Something I discussed with the counsellor and just wanted to share in case it rings any bells with anyone else: I have always been a total slob, utterly out of control re housework. I'm probably one of the few women in the country who lived with a man who actually did more housework than me. It wasn't me complaining about having to pick up his dirty clothes, it was him complaining about picking up mine. I simply could never get to grips with it. I would always be late for everything because I couldn't find the things I needed for the appointment. I have spent literally days of my life looking for missing keys, books, clothes, whatever. I've broken high cost items (GHD hair straighteners, cameras, pictures) by treading on them because I didn't see them under the piles of crap. One of my triggers for rage, was the sight of a filthy house. It made me feel agitated, angry, out of control. I felt like that frequently!

Since seeing the counsellor and feeling "better", my house has been tidy. Without me having to think about it. Suddenly, I've just started to put things back in the cupboards, pick up bits of clothing dropped on the floor, put books back on the shelves, insist that the chidlren are not allowed to watch TV until they have picked up and put away all toys, books and clothes. It's astonishing. It feels like a bloody miracle. In the last 2 or 3 years I've begun to have a semblance of orderliness, but I've always found it an incredibly hard slog to keep order, doing housework all evening and not having leisure. If I didn't spend hours cleaning it, the place was a tip. Now suddenly, it's easy. What the hell has happened?

Spoke to a friend about it and she said it's because I've taken control of my life and therefore my environment. Also that I no longer tolerate my surroundings being so uncomfortable, chaotic, disorderly as I feel I deserve better. No rage about it either. It has taken me over 40 years to just be normal and not be surrounded by total chaos.

Sorry for sounding like a Stepford Wife.

Sakura · 29/09/2008 04:00

Totally know what you mean LittleBella. My husband (a Japanese man!) is better at housework than me! HE'll just automatically tidy up. I'm graduallly getting better since doing all this emotional work.
My mother was exactly the same. She was a terrible terrible housekeeper but she projected that onto me. I was the only girl and since I was tiny she's always called me a "sloven", that my room was a "pigsty" etc, when in fact the whole house was a tip!
Also, she liked me being rubbish at anything housey because thats how she kept her control.

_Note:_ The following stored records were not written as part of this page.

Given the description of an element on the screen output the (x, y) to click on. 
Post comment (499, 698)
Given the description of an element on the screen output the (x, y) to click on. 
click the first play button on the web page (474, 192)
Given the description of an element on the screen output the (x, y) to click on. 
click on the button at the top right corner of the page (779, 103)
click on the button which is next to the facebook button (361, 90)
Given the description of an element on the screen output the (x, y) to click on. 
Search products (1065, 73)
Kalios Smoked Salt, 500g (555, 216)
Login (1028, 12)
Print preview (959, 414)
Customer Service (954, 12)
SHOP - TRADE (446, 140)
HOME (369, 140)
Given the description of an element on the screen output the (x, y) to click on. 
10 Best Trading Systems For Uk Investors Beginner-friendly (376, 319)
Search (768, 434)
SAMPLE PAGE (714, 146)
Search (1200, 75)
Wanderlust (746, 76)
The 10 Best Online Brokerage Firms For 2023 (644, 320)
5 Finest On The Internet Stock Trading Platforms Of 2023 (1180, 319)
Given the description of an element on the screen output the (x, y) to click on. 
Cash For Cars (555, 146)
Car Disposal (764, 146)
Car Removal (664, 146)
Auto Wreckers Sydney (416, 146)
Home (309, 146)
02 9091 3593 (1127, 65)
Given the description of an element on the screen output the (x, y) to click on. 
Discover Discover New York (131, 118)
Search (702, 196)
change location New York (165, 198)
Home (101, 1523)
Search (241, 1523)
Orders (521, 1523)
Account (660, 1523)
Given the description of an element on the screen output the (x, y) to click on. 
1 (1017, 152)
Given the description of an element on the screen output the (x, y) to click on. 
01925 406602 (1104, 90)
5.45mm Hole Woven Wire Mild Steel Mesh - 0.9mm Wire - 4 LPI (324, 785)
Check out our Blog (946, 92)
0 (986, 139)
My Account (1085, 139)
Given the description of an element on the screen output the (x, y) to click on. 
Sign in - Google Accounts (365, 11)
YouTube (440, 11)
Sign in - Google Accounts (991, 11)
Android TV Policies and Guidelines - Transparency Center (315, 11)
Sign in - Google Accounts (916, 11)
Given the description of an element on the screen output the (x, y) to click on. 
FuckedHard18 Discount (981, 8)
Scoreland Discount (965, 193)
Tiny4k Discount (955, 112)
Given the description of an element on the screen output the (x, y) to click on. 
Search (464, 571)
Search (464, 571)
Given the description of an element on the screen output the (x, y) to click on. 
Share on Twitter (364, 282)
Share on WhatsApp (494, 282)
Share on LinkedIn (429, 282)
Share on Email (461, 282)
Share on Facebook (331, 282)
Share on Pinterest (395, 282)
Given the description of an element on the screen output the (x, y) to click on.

I was never allowed in the kitchen- she never taught me a single thing. Everything I actually know about cleaning I've picked up from working in cafes and restaurants. I used to come home from school somedays and my mother would have had a manic spring clean in my room, thereby "enabling" me to be dependant on her. What she should have done is show me how to look after myself.
SO now, though I don't want DD to think its an extremely important thing for a girl, I want her to see that its important for every human being (man or woman) to clean up their own mess.
I think my mother's mess reflected her own self-loathing TBH. She felt she deserved to live in the mess and chaos perhaps because of something in her past.
I am getting better. I often slip up (I am a SAHM with a 2 year old, so perhaps thats understandable) but I keep trying to remind myself how lovely it feels when the house is clean or the satisfaction I get after seeing a gleaming bathroom.

ImnotMamaGbutsheLovesMe · 29/09/2008 10:49

I get bored with hearing my self talk about it and I am sure others must too. On the surface I have a lot to be happy and grateful about, and I am, but there is that underlying sadness a lot of the time.

I once went to a new counsellor and I would tell her things and then explain why I felt that way. She actually told me I was annoying her by doing that and I wasn't offered another appointment for another year.

I guess I say I feel this way because of that so that they don't think I am completely wicked/mad/sick/strange.